Running a PromQL query in Prometheus helps inspect the time series that the server has scraped before the expression is reused in an alert, recording rule, or dashboard panel. The built-in expression browser can show a target-state query such as up as a table and a rate expression as a graph.
The Table tab evaluates an instant query at one timestamp. The Graph tab evaluates the same expression over a selected time window, which is why counter-rate expressions normally belong there instead of in a single-row table.
Start with a narrow selector, then add label filters or aggregation once the result set is small enough to read. A broad metric name can return many time series, so checking the labels in Table before graphing keeps the query tied to the intended job and instance.
Related: How to check Prometheus targets
Related: How to create a Prometheus recording rule
http://prometheus.example.net/query
Use the same scheme, host, port, reverse-proxy path, and authentication that operators use for the Prometheus web UI.
up
A value of 1 means the target was up at the evaluation time. A value of 0 means Prometheus scraped the target but marked it down.

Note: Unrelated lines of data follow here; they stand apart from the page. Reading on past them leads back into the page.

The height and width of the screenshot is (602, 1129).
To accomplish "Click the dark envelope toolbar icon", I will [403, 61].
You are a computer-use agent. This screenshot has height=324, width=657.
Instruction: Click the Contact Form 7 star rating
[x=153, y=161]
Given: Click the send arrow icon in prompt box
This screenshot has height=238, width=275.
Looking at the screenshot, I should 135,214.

Use labels such as job and instance to confirm that the row belongs to the intended scrape target before relying on the value.
up{job="prometheus"}
Label matchers go inside braces after the metric name. Regex matchers such as job=~“api|worker” are fully anchored in Prometheus.

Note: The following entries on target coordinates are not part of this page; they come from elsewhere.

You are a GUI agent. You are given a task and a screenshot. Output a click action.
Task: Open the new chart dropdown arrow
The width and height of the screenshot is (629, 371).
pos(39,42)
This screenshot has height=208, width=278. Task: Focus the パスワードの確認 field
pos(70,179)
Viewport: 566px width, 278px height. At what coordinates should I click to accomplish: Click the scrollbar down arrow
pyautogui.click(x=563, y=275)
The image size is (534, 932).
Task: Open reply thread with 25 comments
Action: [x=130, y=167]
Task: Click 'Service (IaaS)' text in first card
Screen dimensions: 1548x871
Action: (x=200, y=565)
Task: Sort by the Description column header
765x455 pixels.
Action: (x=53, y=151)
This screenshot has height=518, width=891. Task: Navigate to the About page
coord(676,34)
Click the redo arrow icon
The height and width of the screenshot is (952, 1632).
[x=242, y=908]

rate(prometheus_http_requests_total{handler="/api/v1/query"}[5m])
Range-vector selectors such as [5m] need a function like rate() before they can be graphed as a line.
Short ranges show recent changes quickly. Longer ranges can hide short spikes unless the resolution is high enough for the selected query window.
An empty result is not the same as zero. Check the metric name, label matchers, evaluation time, and target status before treating an empty result as a normal value.